Benedicto:

May your trails be crooked, winding, lonesome, dangerous, leading to the most amazing view. May your rivers flow without end, meandering through pastoral valleys tinkling with bells, past temples and castles and poets’ towers into a dark primeval forest where tigers belch and monkey’s howl, through miasmal and mysterious swamps and down into a desert of red rock, blue mesas, domes and pinnacles and grottos of endless stone, and down again into a deep vast ancient unknown chasm where bars of sunlight blaze on profiled cliffs, where deer walk across the white sand beaches where storms come and go as lightening clangs upon the high crags, where something strange and more beautiful and more full of wonder than your deepest dreams waits for you---beyond that next turning of the canyon walls. ---Edward Abbey (thanks Trudy Hall)

========================================================================

SHORT PROBLEM 1: From the stored entries below, copy verbatim the rows that begin with the line containing "is (2576, 1316)." and end with the line containing "Search is located at coordinates (1123, 702).", including both of those lines.

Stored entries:
========================================================================

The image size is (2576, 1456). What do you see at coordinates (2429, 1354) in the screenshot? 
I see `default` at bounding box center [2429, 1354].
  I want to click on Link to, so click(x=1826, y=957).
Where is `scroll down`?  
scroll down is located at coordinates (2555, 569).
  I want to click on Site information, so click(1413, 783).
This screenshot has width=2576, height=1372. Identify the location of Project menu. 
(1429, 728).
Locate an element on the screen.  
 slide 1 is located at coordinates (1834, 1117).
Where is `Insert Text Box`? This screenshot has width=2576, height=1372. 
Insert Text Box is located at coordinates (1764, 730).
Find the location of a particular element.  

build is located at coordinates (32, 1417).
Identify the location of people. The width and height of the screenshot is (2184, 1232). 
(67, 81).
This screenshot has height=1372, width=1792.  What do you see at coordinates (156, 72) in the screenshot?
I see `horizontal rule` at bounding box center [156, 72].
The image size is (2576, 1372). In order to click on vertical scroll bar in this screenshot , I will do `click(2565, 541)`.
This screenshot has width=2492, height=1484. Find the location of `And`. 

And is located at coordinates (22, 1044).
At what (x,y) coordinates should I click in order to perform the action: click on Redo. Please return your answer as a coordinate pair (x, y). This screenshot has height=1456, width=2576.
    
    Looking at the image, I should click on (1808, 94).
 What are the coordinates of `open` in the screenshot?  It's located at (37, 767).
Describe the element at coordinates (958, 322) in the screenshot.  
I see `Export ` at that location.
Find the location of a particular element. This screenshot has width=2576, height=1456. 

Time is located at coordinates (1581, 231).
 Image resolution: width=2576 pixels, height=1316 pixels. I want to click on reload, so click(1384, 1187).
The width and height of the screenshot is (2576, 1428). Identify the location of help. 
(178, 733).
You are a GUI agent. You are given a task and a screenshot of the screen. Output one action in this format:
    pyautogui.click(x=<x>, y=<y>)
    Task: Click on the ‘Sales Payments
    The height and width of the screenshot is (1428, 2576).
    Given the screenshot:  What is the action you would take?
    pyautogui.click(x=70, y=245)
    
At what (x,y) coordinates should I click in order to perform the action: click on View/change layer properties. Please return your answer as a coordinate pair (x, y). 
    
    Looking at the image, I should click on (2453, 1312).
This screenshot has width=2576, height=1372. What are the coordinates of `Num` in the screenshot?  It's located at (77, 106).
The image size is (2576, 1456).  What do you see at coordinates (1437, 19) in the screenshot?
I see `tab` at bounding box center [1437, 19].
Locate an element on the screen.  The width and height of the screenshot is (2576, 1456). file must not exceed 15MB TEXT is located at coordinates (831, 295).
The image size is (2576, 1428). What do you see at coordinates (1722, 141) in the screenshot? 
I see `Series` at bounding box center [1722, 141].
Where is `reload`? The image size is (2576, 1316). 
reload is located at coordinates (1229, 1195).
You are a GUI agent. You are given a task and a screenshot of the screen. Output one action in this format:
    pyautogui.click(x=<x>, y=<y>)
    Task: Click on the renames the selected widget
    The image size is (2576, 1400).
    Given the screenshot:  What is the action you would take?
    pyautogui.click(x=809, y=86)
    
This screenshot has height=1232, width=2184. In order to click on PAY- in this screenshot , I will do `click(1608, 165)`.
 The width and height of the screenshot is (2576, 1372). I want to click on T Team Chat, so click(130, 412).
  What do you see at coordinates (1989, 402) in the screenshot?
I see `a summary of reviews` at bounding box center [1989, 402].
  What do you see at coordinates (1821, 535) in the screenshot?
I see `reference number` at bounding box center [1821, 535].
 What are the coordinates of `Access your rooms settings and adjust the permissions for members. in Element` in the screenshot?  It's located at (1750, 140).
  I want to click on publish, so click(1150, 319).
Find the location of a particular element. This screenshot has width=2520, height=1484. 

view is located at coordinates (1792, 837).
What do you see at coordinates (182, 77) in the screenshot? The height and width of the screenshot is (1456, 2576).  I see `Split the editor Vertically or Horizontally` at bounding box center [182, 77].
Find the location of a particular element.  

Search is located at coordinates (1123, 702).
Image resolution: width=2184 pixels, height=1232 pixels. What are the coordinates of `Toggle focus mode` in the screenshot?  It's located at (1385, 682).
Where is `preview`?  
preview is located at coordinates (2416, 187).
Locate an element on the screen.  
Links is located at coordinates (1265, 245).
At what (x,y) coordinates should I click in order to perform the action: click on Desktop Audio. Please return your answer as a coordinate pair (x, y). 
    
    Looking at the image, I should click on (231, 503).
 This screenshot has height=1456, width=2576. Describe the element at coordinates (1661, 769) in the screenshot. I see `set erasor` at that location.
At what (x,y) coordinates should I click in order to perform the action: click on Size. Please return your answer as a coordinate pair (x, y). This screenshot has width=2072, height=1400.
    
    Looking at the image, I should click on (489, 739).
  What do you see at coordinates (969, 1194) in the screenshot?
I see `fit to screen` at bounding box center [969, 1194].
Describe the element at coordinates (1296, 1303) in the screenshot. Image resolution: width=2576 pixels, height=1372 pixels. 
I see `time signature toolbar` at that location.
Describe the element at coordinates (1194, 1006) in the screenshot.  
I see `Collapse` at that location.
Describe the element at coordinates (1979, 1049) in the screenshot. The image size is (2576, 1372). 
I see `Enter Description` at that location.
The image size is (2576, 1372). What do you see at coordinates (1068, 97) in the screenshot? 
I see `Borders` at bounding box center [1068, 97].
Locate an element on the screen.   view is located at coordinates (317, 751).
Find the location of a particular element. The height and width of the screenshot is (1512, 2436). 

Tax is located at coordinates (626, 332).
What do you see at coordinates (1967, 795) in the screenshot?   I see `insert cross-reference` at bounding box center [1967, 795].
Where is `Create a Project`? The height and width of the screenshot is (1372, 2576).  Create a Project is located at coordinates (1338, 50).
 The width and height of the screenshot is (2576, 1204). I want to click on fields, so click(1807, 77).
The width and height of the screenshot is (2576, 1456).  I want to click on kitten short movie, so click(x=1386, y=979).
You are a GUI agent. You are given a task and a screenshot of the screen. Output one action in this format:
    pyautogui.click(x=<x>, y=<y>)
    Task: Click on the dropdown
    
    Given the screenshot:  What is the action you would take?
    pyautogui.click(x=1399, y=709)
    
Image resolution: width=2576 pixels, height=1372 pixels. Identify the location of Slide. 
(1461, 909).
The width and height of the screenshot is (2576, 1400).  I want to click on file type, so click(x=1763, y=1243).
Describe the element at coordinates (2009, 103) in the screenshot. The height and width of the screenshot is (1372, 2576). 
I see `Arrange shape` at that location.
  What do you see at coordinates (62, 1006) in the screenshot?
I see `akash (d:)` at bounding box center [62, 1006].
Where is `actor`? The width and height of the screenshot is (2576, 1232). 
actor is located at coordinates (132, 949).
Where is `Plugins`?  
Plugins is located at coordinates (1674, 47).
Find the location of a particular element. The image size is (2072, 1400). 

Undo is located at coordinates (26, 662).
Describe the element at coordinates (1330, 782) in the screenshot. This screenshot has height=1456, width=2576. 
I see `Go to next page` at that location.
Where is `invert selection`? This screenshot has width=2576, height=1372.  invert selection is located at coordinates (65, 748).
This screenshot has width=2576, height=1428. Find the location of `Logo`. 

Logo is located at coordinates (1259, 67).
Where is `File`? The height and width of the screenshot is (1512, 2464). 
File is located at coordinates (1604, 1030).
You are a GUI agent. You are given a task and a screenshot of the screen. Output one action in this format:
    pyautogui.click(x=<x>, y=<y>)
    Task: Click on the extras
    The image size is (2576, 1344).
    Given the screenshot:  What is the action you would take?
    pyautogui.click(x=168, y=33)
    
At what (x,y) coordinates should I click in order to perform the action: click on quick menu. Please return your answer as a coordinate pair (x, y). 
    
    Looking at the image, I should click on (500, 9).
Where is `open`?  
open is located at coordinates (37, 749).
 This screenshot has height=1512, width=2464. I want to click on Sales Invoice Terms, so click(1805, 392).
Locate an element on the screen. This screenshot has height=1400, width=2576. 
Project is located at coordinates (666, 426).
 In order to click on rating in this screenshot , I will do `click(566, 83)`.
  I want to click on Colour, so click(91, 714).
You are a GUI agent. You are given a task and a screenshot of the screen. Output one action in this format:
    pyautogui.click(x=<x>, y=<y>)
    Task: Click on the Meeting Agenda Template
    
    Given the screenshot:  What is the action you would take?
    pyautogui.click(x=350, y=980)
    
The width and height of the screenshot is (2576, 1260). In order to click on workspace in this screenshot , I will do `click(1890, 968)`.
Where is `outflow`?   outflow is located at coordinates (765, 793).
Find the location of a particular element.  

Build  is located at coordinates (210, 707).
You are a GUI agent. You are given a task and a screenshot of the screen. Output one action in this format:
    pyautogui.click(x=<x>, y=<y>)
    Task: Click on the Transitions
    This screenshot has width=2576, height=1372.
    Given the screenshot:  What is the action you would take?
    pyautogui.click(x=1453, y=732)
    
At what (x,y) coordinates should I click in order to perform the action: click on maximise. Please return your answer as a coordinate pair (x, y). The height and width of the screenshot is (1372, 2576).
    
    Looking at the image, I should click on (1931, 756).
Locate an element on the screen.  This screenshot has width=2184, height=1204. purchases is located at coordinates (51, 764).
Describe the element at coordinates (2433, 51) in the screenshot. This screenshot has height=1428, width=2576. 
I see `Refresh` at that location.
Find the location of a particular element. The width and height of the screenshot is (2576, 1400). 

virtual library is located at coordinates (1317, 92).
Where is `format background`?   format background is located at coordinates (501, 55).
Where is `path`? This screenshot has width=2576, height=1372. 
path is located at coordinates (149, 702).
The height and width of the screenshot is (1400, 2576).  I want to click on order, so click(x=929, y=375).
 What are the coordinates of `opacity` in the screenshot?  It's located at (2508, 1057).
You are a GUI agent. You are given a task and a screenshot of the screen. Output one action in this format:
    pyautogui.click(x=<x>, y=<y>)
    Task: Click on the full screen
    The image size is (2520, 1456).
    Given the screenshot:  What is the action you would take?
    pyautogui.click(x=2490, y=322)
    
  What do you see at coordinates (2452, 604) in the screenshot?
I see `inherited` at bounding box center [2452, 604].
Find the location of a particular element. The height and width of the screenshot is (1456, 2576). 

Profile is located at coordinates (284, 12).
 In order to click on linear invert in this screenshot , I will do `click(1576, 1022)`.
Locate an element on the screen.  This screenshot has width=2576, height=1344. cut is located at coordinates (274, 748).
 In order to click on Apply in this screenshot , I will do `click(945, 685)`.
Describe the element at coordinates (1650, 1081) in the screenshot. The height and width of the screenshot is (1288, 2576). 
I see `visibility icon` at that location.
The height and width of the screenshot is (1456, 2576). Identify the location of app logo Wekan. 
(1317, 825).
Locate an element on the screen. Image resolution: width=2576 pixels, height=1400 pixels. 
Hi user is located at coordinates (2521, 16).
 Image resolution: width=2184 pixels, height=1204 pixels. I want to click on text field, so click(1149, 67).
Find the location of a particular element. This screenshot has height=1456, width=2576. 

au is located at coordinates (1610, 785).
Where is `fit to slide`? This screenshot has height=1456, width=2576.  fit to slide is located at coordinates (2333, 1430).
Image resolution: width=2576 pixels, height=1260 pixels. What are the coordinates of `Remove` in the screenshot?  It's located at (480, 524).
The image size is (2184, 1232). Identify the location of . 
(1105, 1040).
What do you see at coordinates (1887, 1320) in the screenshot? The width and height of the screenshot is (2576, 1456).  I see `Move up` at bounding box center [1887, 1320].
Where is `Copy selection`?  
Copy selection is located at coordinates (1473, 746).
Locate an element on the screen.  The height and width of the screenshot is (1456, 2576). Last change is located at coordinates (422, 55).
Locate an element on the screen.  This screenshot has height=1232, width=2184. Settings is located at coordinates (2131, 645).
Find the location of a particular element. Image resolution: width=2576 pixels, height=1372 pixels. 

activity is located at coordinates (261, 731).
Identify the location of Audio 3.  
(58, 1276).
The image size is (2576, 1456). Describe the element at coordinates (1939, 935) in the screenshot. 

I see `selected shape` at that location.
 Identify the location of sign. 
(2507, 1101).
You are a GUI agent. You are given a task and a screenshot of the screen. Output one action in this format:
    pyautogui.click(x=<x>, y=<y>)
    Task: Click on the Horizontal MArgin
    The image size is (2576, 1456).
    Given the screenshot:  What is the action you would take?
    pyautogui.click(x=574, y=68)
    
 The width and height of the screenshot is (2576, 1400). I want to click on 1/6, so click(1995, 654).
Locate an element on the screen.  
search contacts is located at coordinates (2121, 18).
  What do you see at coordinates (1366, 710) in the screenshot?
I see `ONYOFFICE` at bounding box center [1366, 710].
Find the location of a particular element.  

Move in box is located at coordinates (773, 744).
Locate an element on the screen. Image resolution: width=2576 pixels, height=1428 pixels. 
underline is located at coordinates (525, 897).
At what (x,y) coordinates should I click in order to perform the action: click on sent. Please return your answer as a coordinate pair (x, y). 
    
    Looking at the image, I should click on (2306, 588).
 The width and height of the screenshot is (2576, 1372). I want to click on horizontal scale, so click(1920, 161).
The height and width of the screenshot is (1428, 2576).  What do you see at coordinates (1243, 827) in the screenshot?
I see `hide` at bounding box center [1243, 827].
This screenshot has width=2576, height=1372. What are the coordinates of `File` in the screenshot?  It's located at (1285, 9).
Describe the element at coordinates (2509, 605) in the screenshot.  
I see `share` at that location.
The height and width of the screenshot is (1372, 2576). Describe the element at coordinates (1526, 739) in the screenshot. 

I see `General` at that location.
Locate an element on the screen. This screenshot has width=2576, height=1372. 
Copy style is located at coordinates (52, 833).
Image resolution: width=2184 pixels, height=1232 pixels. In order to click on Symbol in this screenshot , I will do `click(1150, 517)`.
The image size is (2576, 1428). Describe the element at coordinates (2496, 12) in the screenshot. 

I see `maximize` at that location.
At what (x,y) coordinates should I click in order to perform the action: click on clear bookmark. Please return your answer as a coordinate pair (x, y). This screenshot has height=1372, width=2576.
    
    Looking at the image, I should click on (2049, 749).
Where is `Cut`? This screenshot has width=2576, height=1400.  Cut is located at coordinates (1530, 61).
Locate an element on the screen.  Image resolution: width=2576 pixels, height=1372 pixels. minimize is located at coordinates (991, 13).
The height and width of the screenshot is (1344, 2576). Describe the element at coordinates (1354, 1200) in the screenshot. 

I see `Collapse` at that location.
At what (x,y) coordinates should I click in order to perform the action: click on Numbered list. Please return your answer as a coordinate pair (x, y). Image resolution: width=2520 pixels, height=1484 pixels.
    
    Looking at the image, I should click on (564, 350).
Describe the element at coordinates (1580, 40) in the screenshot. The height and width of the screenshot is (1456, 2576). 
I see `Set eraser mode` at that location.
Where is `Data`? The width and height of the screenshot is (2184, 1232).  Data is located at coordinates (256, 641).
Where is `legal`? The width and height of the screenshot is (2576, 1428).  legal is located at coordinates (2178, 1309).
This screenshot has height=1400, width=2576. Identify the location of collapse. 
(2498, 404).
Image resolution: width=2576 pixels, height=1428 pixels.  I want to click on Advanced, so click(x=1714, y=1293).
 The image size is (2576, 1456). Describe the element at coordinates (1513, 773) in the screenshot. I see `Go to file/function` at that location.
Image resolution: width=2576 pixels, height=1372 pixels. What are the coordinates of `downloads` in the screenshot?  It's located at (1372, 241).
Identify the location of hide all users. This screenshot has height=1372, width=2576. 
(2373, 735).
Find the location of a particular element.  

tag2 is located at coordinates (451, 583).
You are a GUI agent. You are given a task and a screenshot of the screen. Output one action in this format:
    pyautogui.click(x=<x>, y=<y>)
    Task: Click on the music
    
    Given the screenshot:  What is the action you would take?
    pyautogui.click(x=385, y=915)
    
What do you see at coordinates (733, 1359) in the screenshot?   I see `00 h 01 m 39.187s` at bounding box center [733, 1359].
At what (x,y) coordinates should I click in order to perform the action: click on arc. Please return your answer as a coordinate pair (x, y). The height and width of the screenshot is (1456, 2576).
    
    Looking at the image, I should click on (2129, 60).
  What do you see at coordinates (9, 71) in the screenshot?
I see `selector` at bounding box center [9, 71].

========================================================================

SHORT PROBLEM 2:
Answer the following questions about the benediction, each on its own line:
(a) To what do the trails lead, according to the benediction?
(b) What is the desert described as being made of?
(c) Where does the thing "more full of wonder than your deepest dreams" wait?

SOLUTION 1:
Where is `reload`? The image size is (2576, 1316). 
reload is located at coordinates (1229, 1195).
You are a GUI agent. You are given a task and a screenshot of the screen. Output one action in this format:
    pyautogui.click(x=<x>, y=<y>)
    Task: Click on the renames the selected widget
    The image size is (2576, 1400).
    Given the screenshot:  What is the action you would take?
    pyautogui.click(x=809, y=86)
    
This screenshot has height=1232, width=2184. In order to click on PAY- in this screenshot , I will do `click(1608, 165)`.
 The width and height of the screenshot is (2576, 1372). I want to click on T Team Chat, so click(130, 412).
  What do you see at coordinates (1989, 402) in the screenshot?
I see `a summary of reviews` at bounding box center [1989, 402].
  What do you see at coordinates (1821, 535) in the screenshot?
I see `reference number` at bounding box center [1821, 535].
 What are the coordinates of `Access your rooms settings and adjust the permissions for members. in Element` in the screenshot?  It's located at (1750, 140).
  I want to click on publish, so click(1150, 319).
Find the location of a particular element. This screenshot has width=2520, height=1484. 

view is located at coordinates (1792, 837).
What do you see at coordinates (182, 77) in the screenshot? The height and width of the screenshot is (1456, 2576).  I see `Split the editor Vertically or Horizontally` at bounding box center [182, 77].
Find the location of a particular element.  

Search is located at coordinates (1123, 702).

SOLUTION 2:
(a) The most amazing view.
(b) Red rock, blue mesas, domes and pinnacles and grottos of endless stone.
(c) Beyond that next turning of the canyon walls.